> Objective 1
Repeat the interview excerpt below word for word.

Right. Now, you’ve stated a couple of months ago that if George Bush was re-elected that you’d leave the country. Is that still true? Do you think that even if Kerry wins, is it going to be that different?
Ogre: No, I don’t think that if Kerry wins it’s going to be that different. I think it will be a better statement to make to the world if Kerry wins, to be honest with you. Again, I’ve told you about how I’ve felt about…
The left and the right being very similar…
Ogre: …the very same small group of people that Bush is from in a lot of ways. He was educated at Yale, and the goal being to amass as many natural resources as possible. I think that they’re not really achieving that right now. I think the idea of going into Iraq and having the oil pay for the restoration of that country has failed miserably and I think that this country is paying like 200 billion dollars alone to maintain that mess. Somebody has to unfortunately manage that. I mean, it’s a done deal. So you either pull out, which he might do (and I really can’t see that happening because the stability of that country and that area is going to be a complete mess), or you continue on the path in much the same way. I don’t know. I have some fear that it’s just a different pack of wolves.
You’re very informed with what’s going on in world events. How are you keeping up with daily events on the road now?
Ogre: It’s painful to watch any of the 24-hour news channels just because I get furious at the fact that we have so much bandwidth and we have such a limited scope of view. Back in the ‘80s when CNN first came online, I was like, ‘This is brilliant. We’re going to see a little bit of everything, everywhere, all the time.’ Instead, you have all of these really banal shallow news stories that are followed ad nauseam, like the Laci Peterson murder.
Or Kobe Bryant.
Ogre: Black women are murdered the same way every day that don’t get the same coverage. Things are so… yes, the election is important, but it takes up every bit of bandwidth, and to me, it’s an atrocity in this day and age of information. You know, you do leave the country, and even on CNN you see a different side of the news. What I do is, I usually go online and there are a few places that cull a lot of news stories from the Associated Press, Reuters and from other sources where you can get a bit more of a balanced subjective/objective viewpoint. But it all comes down to subjective feeling, I guess, in the end. I guess I’ve always been a bit of an alienist, so I tend to lurk on the outside of all of that, and I tend to be more scrutinizing of things. I don’t accept what just the common news releases are. I try to look a little deeper and see another side to things, and I love reading news stories from another government’s perspective as well.

> Data extract
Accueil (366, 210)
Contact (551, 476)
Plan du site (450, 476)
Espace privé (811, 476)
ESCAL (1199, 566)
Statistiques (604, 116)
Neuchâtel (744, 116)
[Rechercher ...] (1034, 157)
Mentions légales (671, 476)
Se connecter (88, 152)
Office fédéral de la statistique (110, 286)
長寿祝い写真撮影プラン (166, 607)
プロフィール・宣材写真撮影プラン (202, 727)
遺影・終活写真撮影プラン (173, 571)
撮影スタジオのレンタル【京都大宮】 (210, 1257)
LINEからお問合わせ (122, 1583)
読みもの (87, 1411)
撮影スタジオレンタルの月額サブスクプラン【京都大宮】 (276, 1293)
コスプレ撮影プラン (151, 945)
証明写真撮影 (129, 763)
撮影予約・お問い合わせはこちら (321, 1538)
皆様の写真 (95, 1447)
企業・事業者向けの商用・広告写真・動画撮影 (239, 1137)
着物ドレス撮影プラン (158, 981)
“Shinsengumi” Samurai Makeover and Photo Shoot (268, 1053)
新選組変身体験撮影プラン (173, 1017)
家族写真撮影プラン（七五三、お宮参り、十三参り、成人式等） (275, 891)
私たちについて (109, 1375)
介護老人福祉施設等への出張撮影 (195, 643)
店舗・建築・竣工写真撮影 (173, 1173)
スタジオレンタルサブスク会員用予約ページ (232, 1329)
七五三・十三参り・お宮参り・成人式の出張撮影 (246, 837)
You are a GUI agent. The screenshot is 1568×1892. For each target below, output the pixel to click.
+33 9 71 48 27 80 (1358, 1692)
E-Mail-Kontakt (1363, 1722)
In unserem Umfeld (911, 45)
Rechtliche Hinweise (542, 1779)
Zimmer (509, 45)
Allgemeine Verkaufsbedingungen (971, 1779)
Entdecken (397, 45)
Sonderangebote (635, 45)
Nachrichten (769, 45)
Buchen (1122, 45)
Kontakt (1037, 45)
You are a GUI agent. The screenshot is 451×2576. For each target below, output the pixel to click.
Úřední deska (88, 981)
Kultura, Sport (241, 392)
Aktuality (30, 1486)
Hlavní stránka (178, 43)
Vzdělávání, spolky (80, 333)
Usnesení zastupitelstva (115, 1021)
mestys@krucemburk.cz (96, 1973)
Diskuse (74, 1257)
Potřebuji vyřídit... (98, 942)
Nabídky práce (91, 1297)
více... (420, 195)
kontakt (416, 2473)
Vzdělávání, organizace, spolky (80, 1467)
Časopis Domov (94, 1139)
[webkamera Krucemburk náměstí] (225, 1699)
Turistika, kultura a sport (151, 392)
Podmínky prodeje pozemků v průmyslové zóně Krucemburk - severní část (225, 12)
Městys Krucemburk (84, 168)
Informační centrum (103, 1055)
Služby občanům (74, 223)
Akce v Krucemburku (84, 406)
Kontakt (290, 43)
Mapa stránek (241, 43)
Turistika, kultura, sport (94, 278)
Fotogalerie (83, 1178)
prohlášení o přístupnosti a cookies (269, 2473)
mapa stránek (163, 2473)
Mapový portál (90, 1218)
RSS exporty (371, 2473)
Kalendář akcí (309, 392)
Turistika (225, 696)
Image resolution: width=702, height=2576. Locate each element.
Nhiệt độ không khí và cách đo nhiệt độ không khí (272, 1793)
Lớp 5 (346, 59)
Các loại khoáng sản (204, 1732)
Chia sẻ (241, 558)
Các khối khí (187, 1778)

> Objective 2
Turn the part of the rows that opens with the line containing "Informační centrum (103, 1055)" and closes with the last row into a JSON list of strings, one string per line, with blank lines left out.

> Final answer 1
Right. Now, you’ve stated a couple of months ago that if George Bush was re-elected that you’d leave the country. Is that still true? Do you think that even if Kerry wins, is it going to be that different?
Ogre: No, I don’t think that if Kerry wins it’s going to be that different. I think it will be a better statement to make to the world if Kerry wins, to be honest with you. Again, I’ve told you about how I’ve felt about…
The left and the right being very similar…
Ogre: …the very same small group of people that Bush is from in a lot of ways. He was educated at Yale, and the goal being to amass as many natural resources as possible. I think that they’re not really achieving that right now. I think the idea of going into Iraq and having the oil pay for the restoration of that country has failed miserably and I think that this country is paying like 200 billion dollars alone to maintain that mess. Somebody has to unfortunately manage that. I mean, it’s a done deal. So you either pull out, which he might do (and I really can’t see that happening because the stability of that country and that area is going to be a complete mess), or you continue on the path in much the same way. I don’t know. I have some fear that it’s just a different pack of wolves.
You’re very informed with what’s going on in world events. How are you keeping up with daily events on the road now?
Ogre: It’s painful to watch any of the 24-hour news channels just because I get furious at the fact that we have so much bandwidth and we have such a limited scope of view. Back in the ‘80s when CNN first came online, I was like, ‘This is brilliant. We’re going to see a little bit of everything, everywhere, all the time.’ Instead, you have all of these really banal shallow news stories that are followed ad nauseam, like the Laci Peterson murder.
Or Kobe Bryant.
Ogre: Black women are murdered the same way every day that don’t get the same coverage. Things are so… yes, the election is important, but it takes up every bit of bandwidth, and to me, it’s an atrocity in this day and age of information. You know, you do leave the country, and even on CNN you see a different side of the news. What I do is, I usually go online and there are a few places that cull a lot of news stories from the Associated Press, Reuters and from other sources where you can get a bit more of a balanced subjective/objective viewpoint. But it all comes down to subjective feeling, I guess, in the end. I guess I’ve always been a bit of an alienist, so I tend to lurk on the outside of all of that, and I tend to be more scrutinizing of things. I don’t accept what just the common news releases are. I try to look a little deeper and see another side to things, and I love reading news stories from another government’s perspective as well.

> Final answer 2
[
  "Informační centrum (103, 1055)",
  "Služby občanům (74, 223)",
  "Akce v Krucemburku (84, 406)",
  "Kontakt (290, 43)",
  "Mapa stránek (241, 43)",
  "Turistika, kultura, sport (94, 278)",
  "Fotogalerie (83, 1178)",
  "prohlášení o přístupnosti a cookies (269, 2473)",
  "mapa stránek (163, 2473)",
  "Mapový portál (90, 1218)",
  "RSS exporty (371, 2473)",
  "Kalendář akcí (309, 392)",
  "Turistika (225, 696)",
  "Image resolution: width=702, height=2576. Locate each element.",
  "Nhiệt độ không khí và cách đo nhiệt độ không khí (272, 1793)",
  "Lớp 5 (346, 59)",
  "Các loại khoáng sản (204, 1732)",
  "Chia sẻ (241, 558)",
  "Các khối khí (187, 1778)"
]